Shi Longxiang, Li Shijian, Yang Xiaoran, Qi Jiaheng, Pan Gang, Zhou Binbin
College of Computer Science and Technology, Zhejiang University, Hangzhou 310027, China.
Biomed Res Int. 2017;2017:2858423. doi: 10.1155/2017/2858423. Epub 2017 Feb 12.
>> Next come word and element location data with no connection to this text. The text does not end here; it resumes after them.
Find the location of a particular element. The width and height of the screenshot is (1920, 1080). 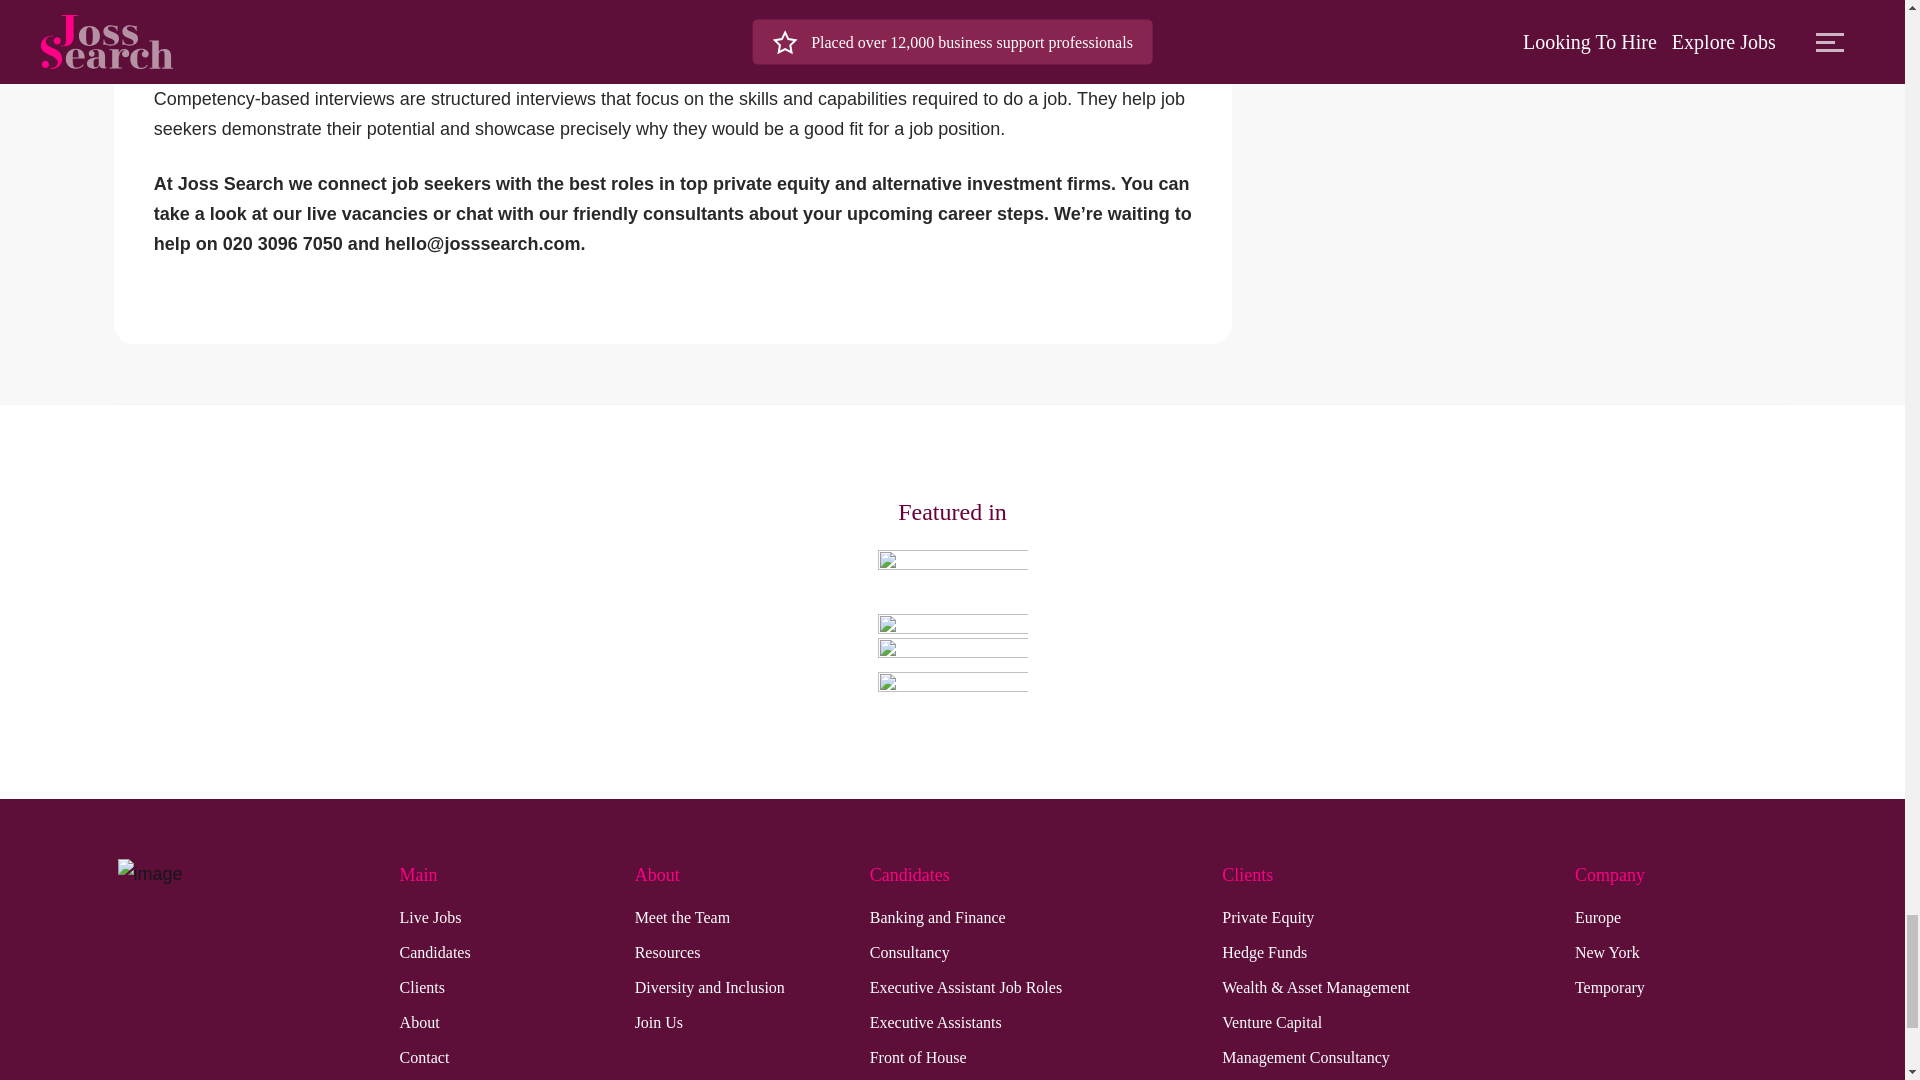

About is located at coordinates (419, 1022). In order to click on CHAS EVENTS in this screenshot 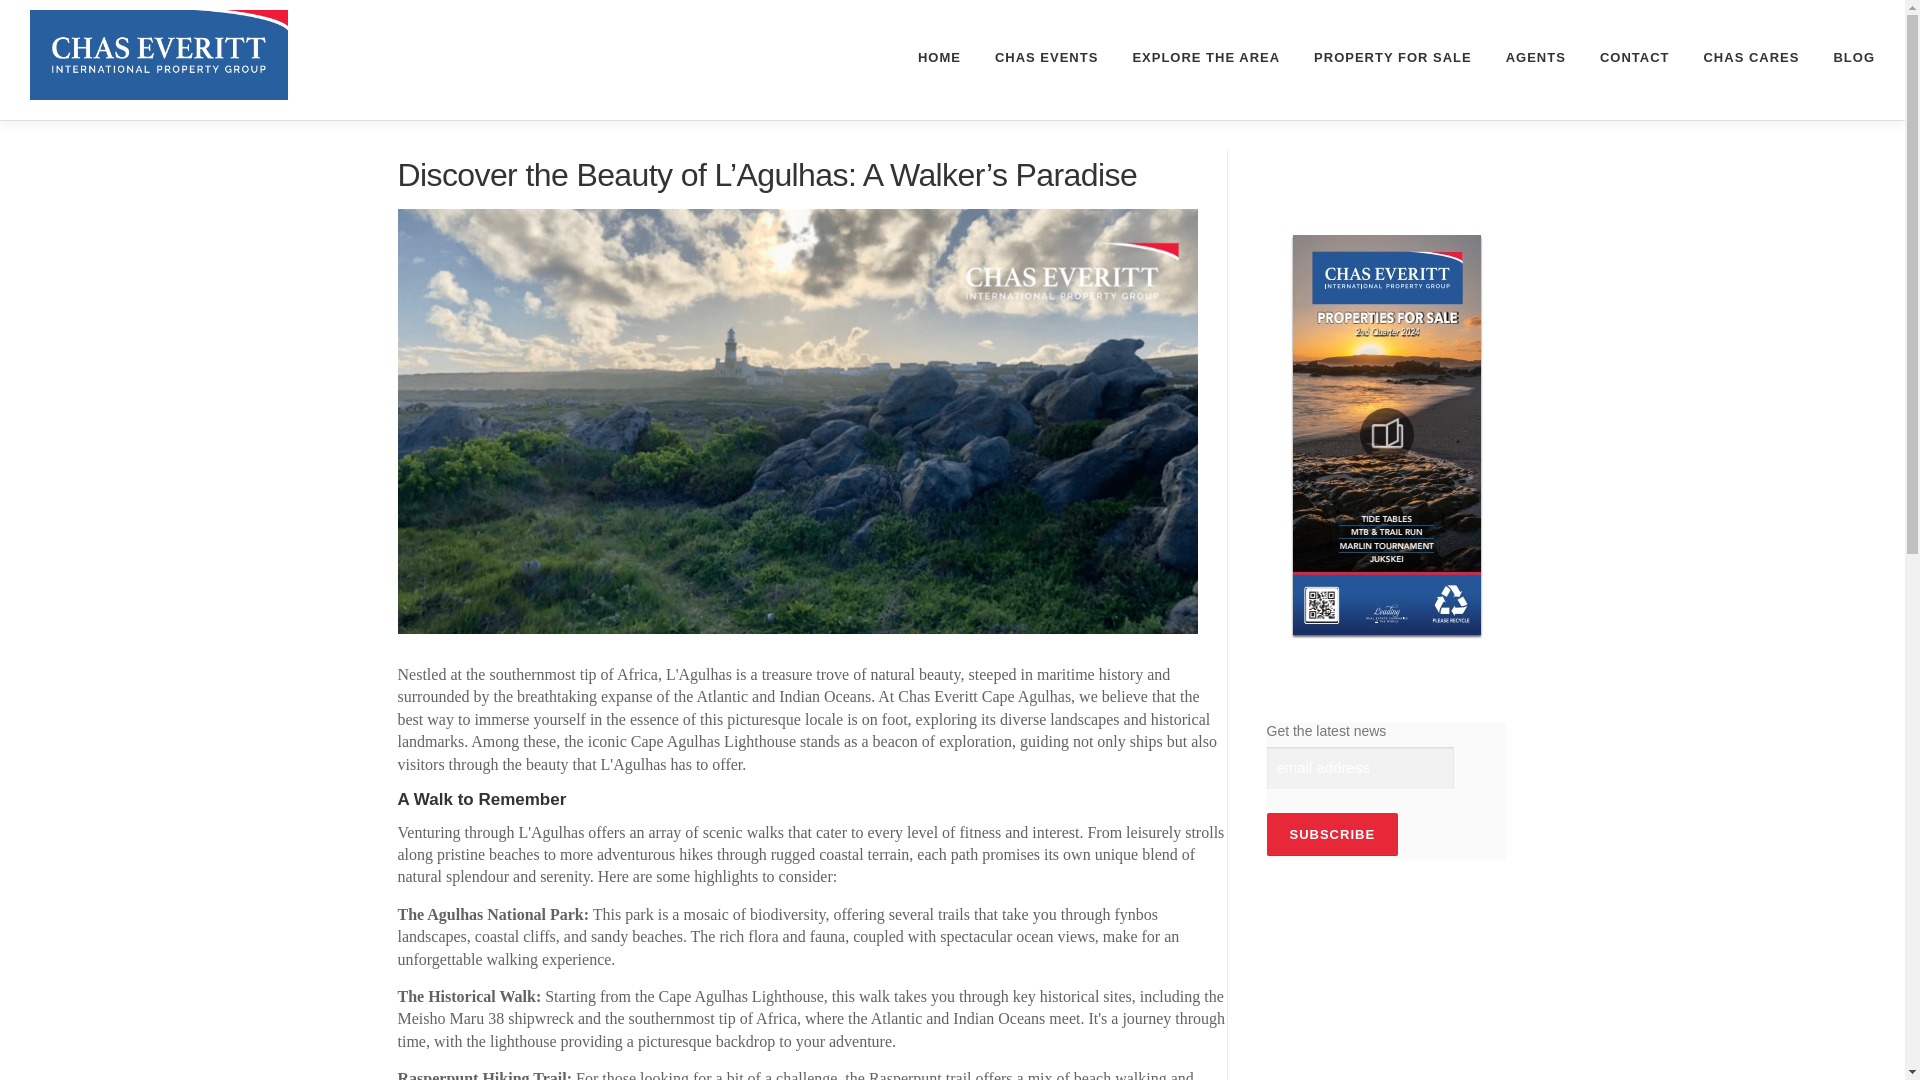, I will do `click(1046, 58)`.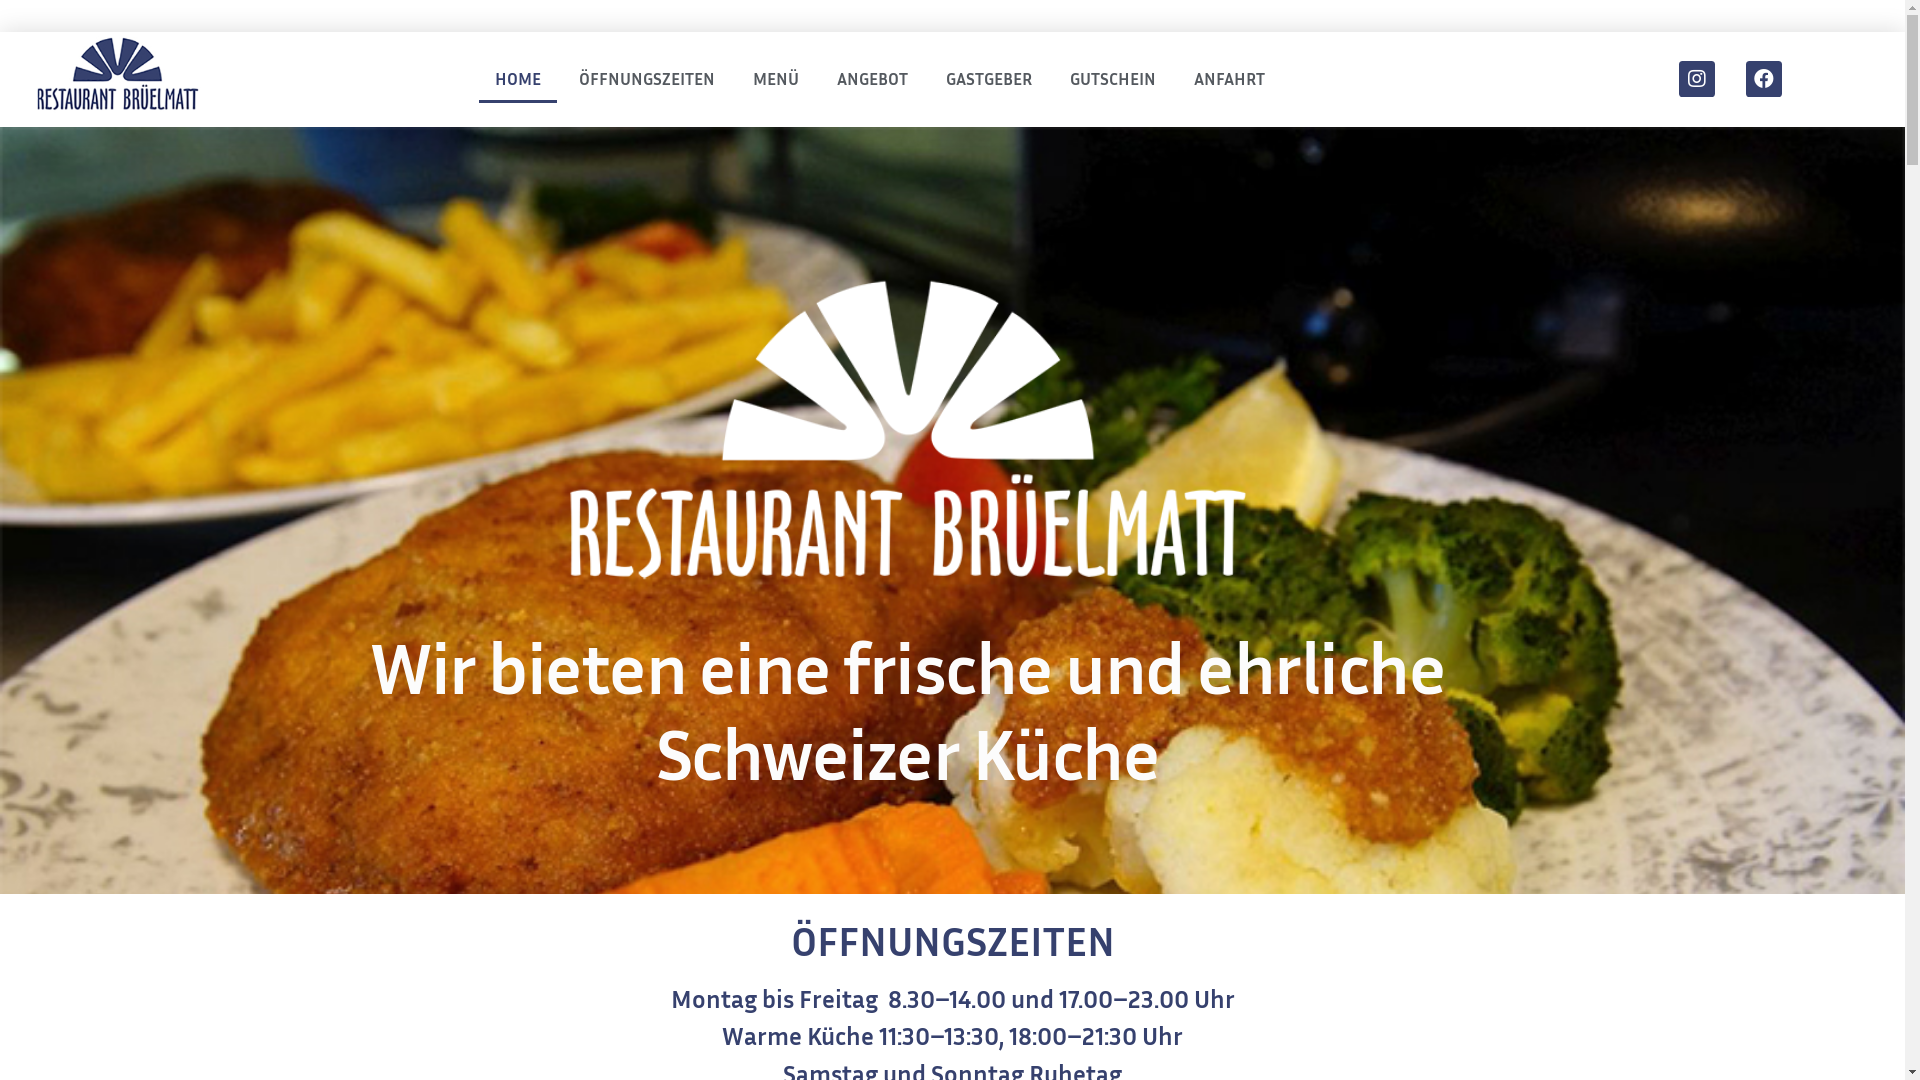 This screenshot has width=1920, height=1080. I want to click on GASTGEBER, so click(989, 79). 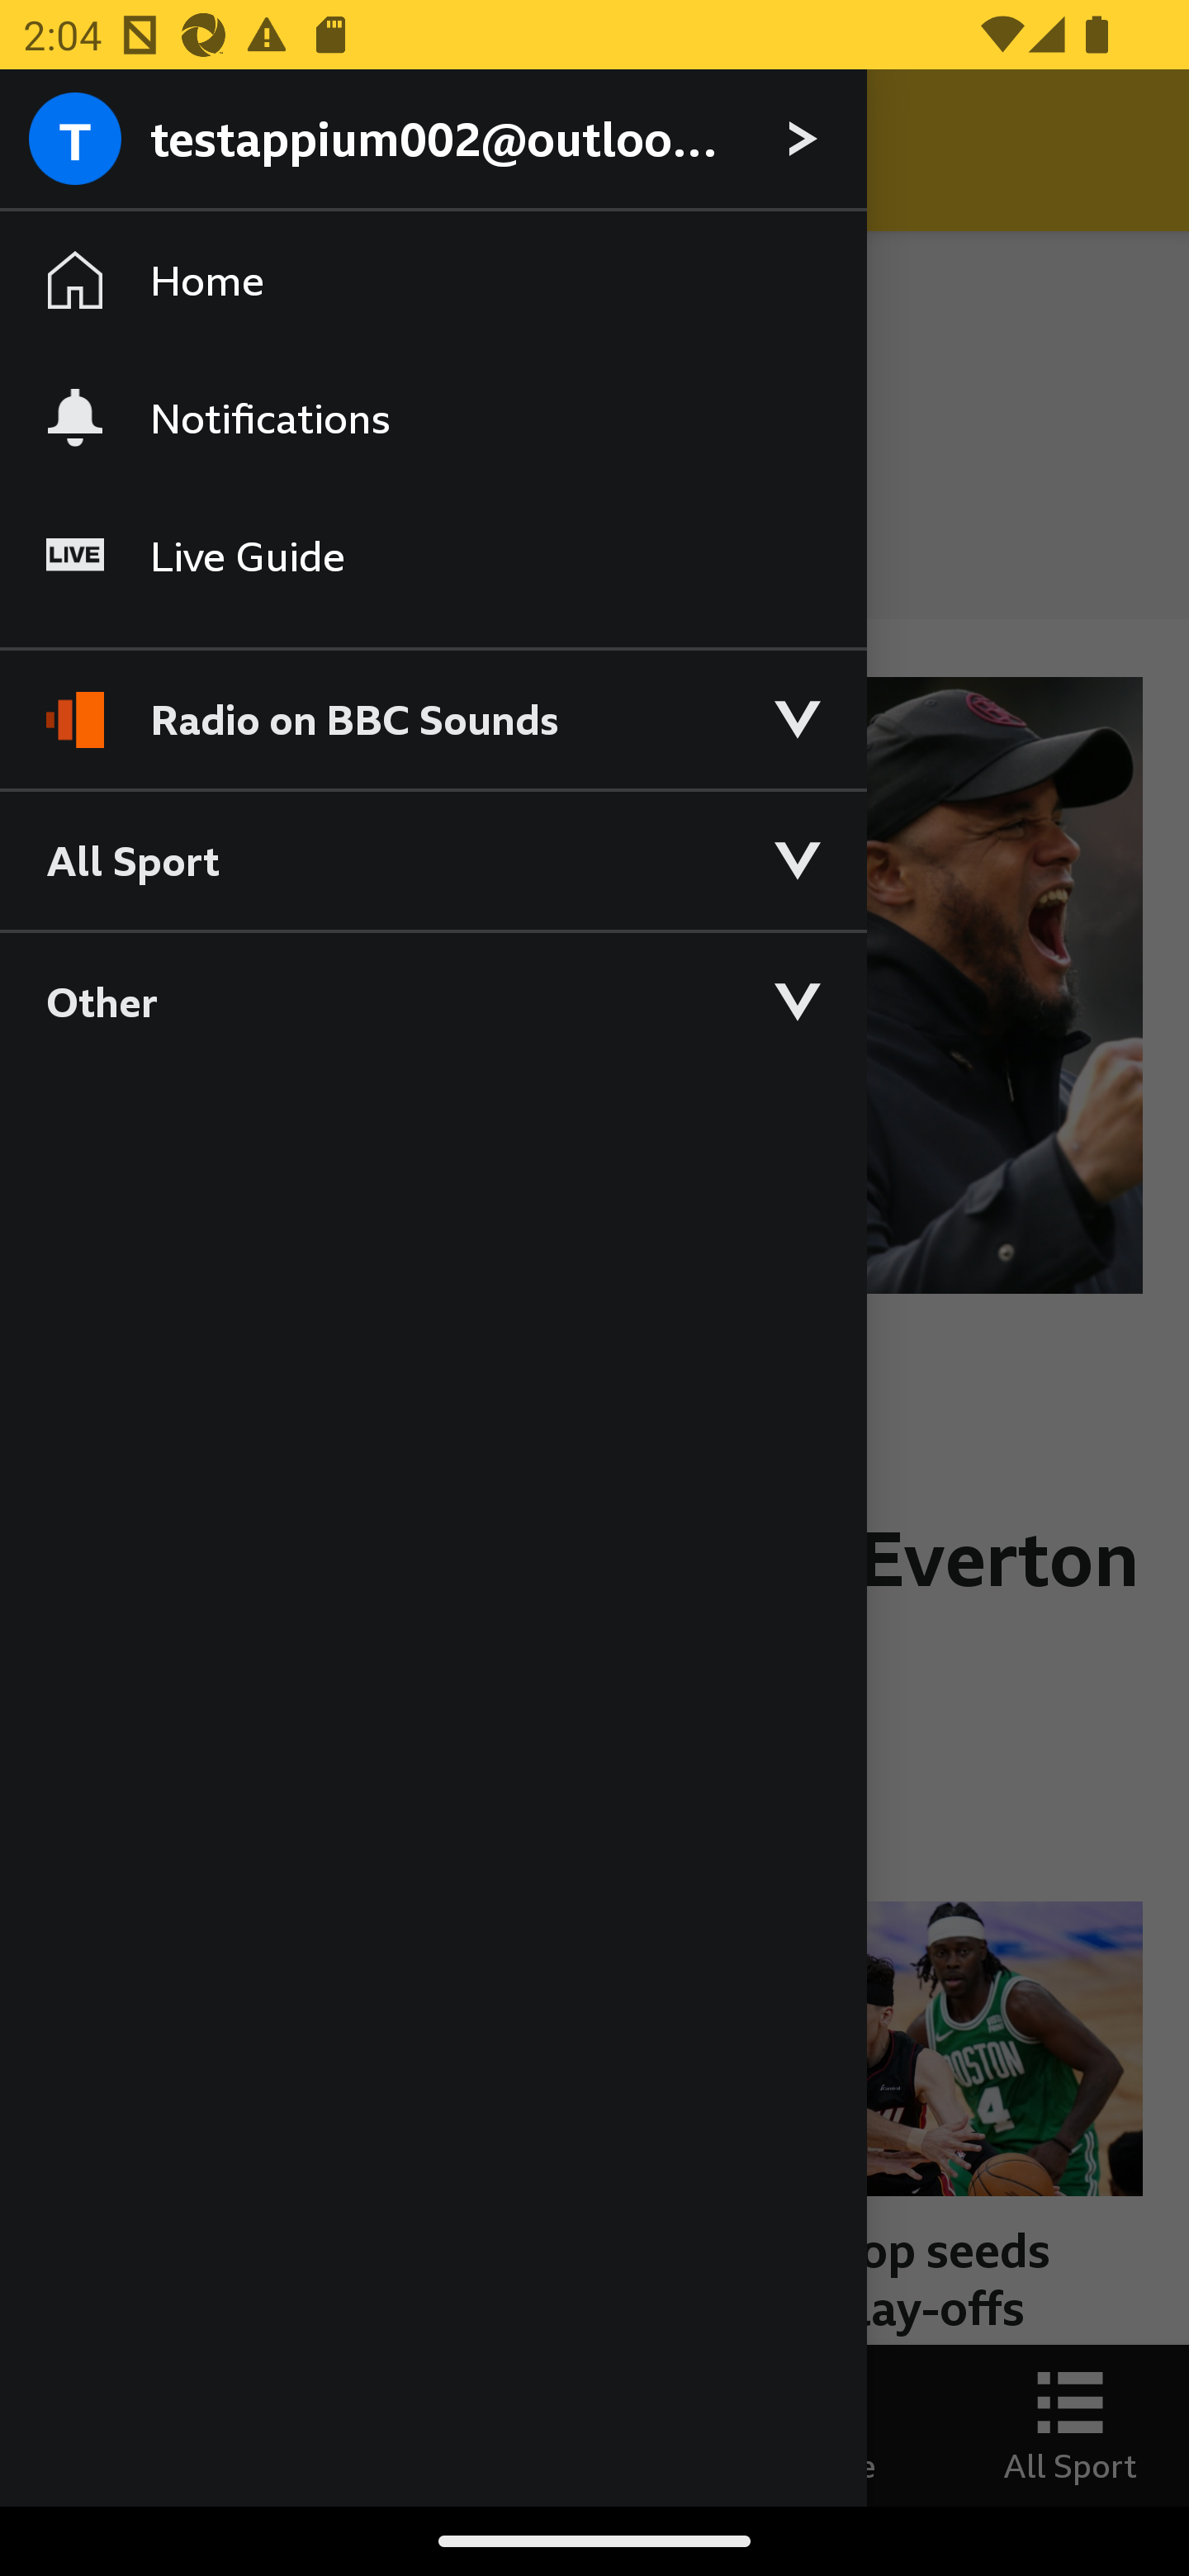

With the explosion of healthcare information, there has been a tremendous amount of heterogeneous textual medical knowledge (TMK), which plays an essential role in healthcare information systems. Existing works for integrating and utilizing the TMK mainly focus on straightforward connections establishment and pay less attention to make computers interpret and retrieve knowledge correctly and quickly. In this paper, we explore a novel model to organize and integrate the TMK into conceptual graphs. We then employ a framework to automatically retrieve knowledge in knowledge graphs with a high precision. In order to perform reasonable inference on knowledge graphs, we propose a contextual inference pruning algorithm to achieve efficient chain inference. Our algorithm achieves a better inference result with precision and recall of 92% and 96%, respectively, which can avoid most of the meaningless inferences. In addition, we implement two prototypes and provide services, and the results show our approach is practical and effective.
随着医疗保健信息的爆炸式增长,出现了大量异构文本医学知识(TMK),其在医疗保健信息系统中发挥着至关重要的作用。现有的整合和利用TMK的工作主要集中在建立直接的联系,而较少关注使计算机正确、快速地解释和检索知识。在本文中,我们探索了一种新颖的模型,将TMK组织并整合到概念图中。然后,我们采用一个框架在知识图谱中自动高精度地检索知识。为了对知识图谱进行合理推理,我们提出了一种上下文推理剪枝算法以实现高效的链式推理。我们的算法分别以92%和96%的精确率和召回率取得了更好的推理结果,能够避免大多数无意义的推理。此外,我们实现了两个原型并提供服务,结果表明我们的方法是实用且有效的。